» **PARTS OF THE EXERCISE**
• 1. Please explain, using the text on the resource analytics tool, why every input log must contain the six listed attributes.
• 2. According to the text on the resource analytics tool, up to what log size is the tool currently stable for browser-based use?

User-Centric Interaction. Designed for process analysts, the tool is built with a strong focus on usability and analytical flexibility by providing a responsive and intuitive interaction layer. Users can conduct side-by-side comparisons of diferent metrics (e.g., resource performance vs. workload distribution), leverage hover-based tooltips to access detailed metric values, and apply filters to focus on specific resources, roles, or activities. The DFG view supports zooming and panning for seamless navigation of complex workflows. These interactive features enable both high-level overviews and granular investigations, positioning the tool as a robust platform for resource analysis in process mining. Together, these features position the tool as a robust and user-friendly analytics platform for resource analysis in process mining, addressing both current limitations in tool support and the increasing need for actionable, visually communicable resource insights in business process management.

The resource analytics tool has reached a stable and fully functional prototype stage. All core functionalities presented in this paper, including metric computation, interactive filtering, visualizations, and model overlays, are fully operational. The tool has been tested extensively using multiple event logs, including a procurement event log provided by Fluxicon1. The prototype supports interactive analysis across all four resource dimensions and maintains responsiveness even with mid-sized logs.

The tool follows a modular architecture and supports input in both XES and CSV formats, each requiring event data with the following elements: Case ID, Start Timestamp, Complete Timestamp, Activity, Resource, and Role. Ensuring the presence of these attributes is necessary for the consistent computation of all four resource analysis dimensions—allocation, performance, workload distribution, and capacity utilization. We acknowledge, however, that real-world event logs may not always conform to this schema. At present, the tool assumes complete input and does not yet support logs with missing columns. As such, preprocessing (e.g., using tools like pm4py) is required to ensure compatibility. Enhancing the tool’s flexibility to handle incomplete data – through schema detection, adaptive visualizations, and user guidance – is planned for future development to broaden applicability and improve robustness.

Currently, the tool is stable for browser-based use with logs up to approximately 10,000 events. For larger-scale logs, performance optimizations are planned as part of ongoing development.

» **DATA LINES**

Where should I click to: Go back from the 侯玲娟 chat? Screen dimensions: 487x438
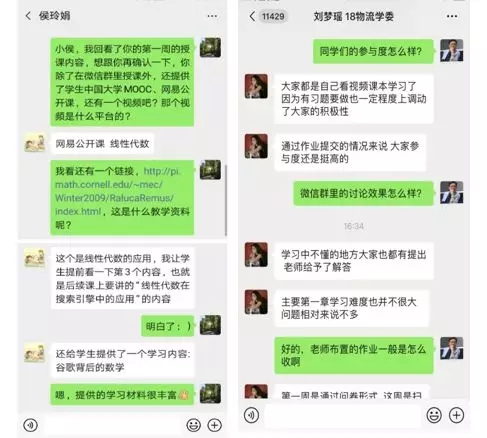29,16
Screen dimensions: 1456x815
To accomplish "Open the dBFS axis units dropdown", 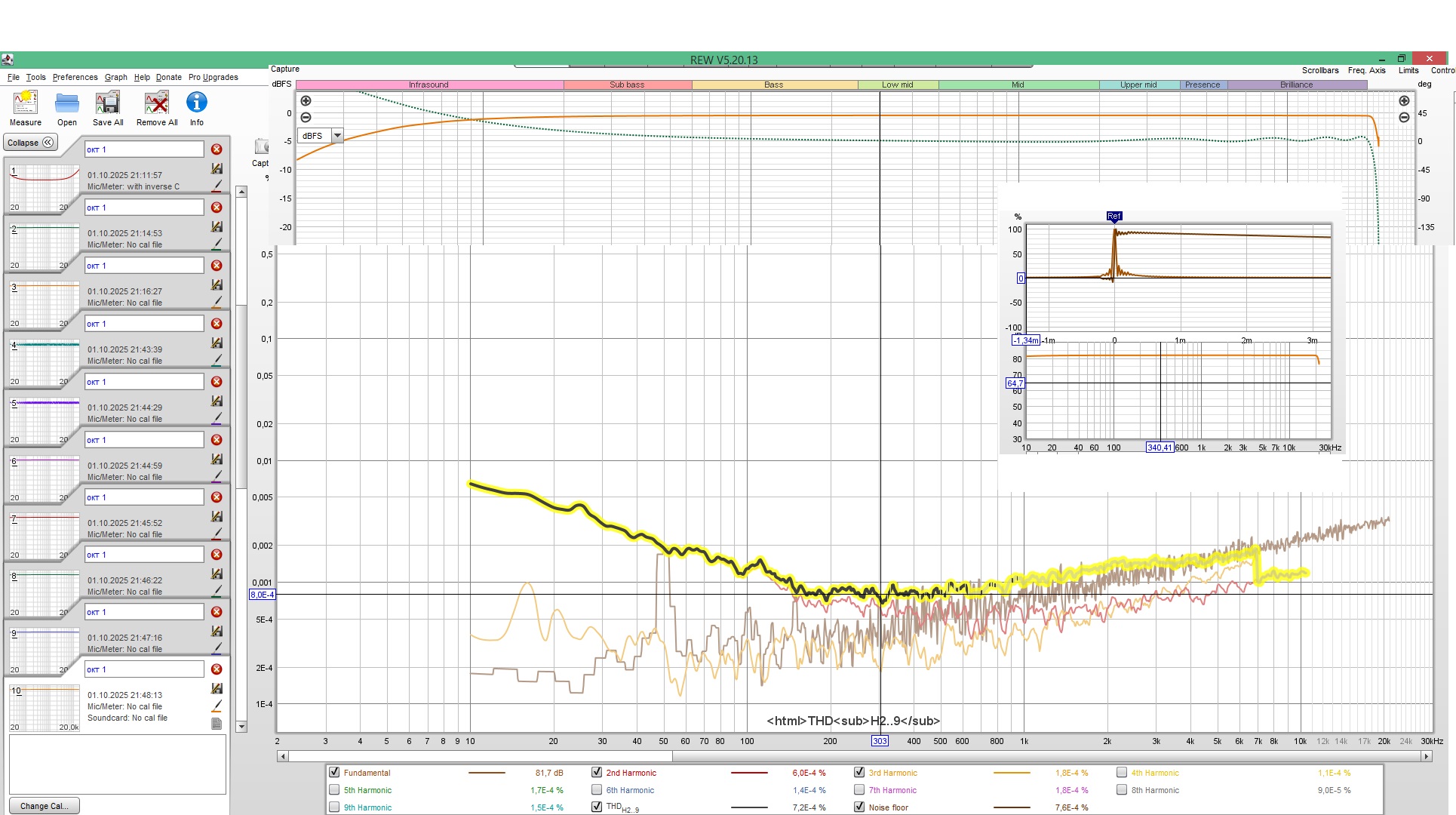I will (337, 136).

» **ANSWER SET**
• 1. Every log must include Case ID, Start Timestamp, Complete Timestamp, Activity, Resource, and Role. These attributes are needed to compute all four resource analysis dimensions consistently: allocation, performance, workload distribution, and capacity utilization.

• 2. Logs of up to approximately 10,000 events.